Un homme assassine son épouse: "c'était un ange"

Un homme de 47 ans comparaît depuis mardi devant la justice fribourgeoise pour l'assassinat de son épouse en avril 2010. Le procès se poursuivra mercredi et le verdict est attendu la semaine prochaine.

Cet homme a entravé son épouse et lui a infligé quinze coups de couteau dans le dos et la nuque, selon l'acte d'accusation. Il l'a aussi frappée avec la crosse d'un pistolet "soft-air" et lui a tiré des billes en plastique au visage avant de lui trancher la gorge.

Le prévenu s'est présenté devant le Tribunal pénal de la Sarine avec une attitude calme, humble et réfléchie. Il s'est décrit comme une personne débrouille, honnête et souriante avant le drame. Un homme faisant preuve de sang-froid, quoique pouvant perdre parfois son calme sous l'influence de l'alcool.

"Moins de temps aux enfants"

Son récit dépeint un mari qui a vu son couple sombrer et qui cherchait à comprendre pourquoi. Il a souvent voulu reformuler ou rectifier certaines déclarations qu'il avait faites lors de la procédure au sujet de sa compagne.

Les époux sont arrivés de Tunisie en Suisse en 1999 et ont eu deux filles aujourd'hui adolescentes. Leur relation s'est détériorée à partir de 2007. Lui a perdu son travail, elle en a trouvé un par la suite. Il dit s'être soucié du fait qu'elle consacrait moins de temps aux enfants.

"Je devais l'encadrer"

Le prévenu se montrait aussi soupçonneux quant à ses fréquentations. Il a raconté sa crainte de la voir influencée par des femmes "rebelles ou qui ont le sexe pour métier". Troublé quand le président de la cour a demandé s'il redoutait qu'elle soit entraînée dans la prostitution, il s'est refusé à approuver l'emploi de ce mot, essuyant ses yeux derrière ses lunettes.
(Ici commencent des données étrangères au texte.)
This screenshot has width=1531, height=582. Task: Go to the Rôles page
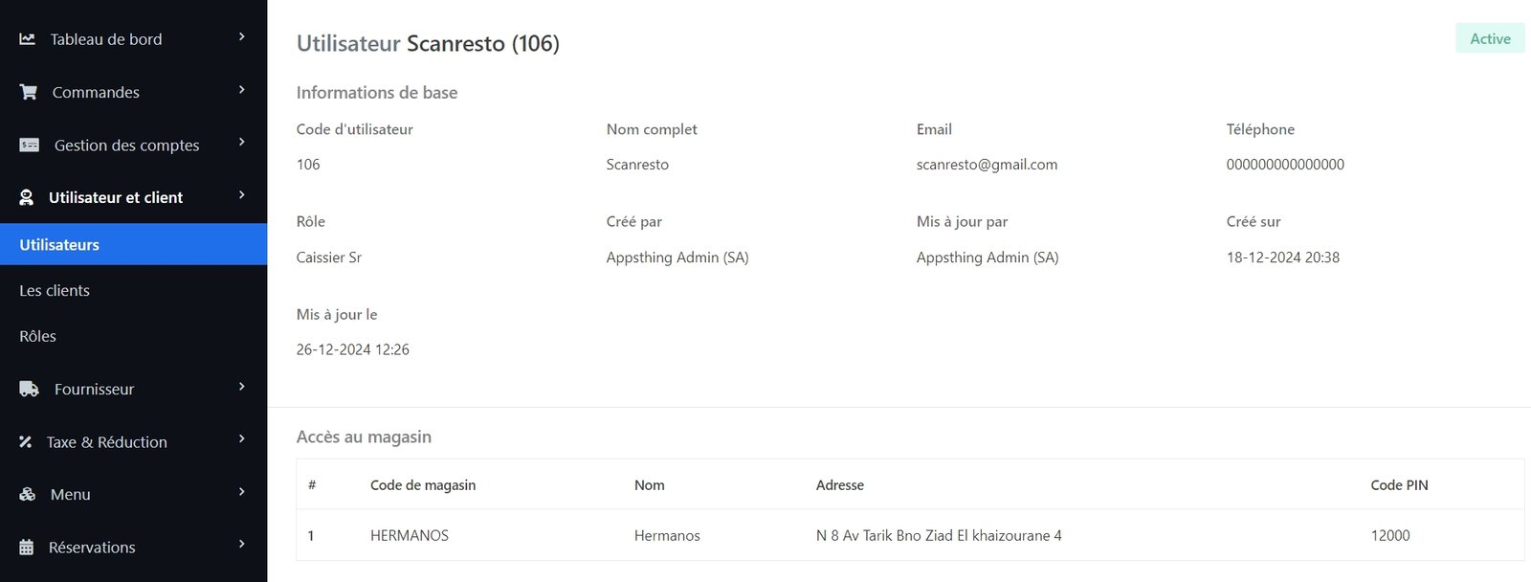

"C'était un ange. Une fleur très fragile. C'est pour cela que je n'avais pas une confiance totale et que je devais l'encadrer", a-t-il dit. Était-il jaloux ? "Je dirais plutôt sentimental. Chez nous, s'il n'y a pas un peu de jalousie envers une compagne, cela veut dire qu'on ne l'aime pas."

L'acte d'accusation mentionne aussi qu'un jour en début de la même année, il aurait contraint son épouse à un acte sexuel lors duquel il l'aurait traitée de façon violente et dégradante.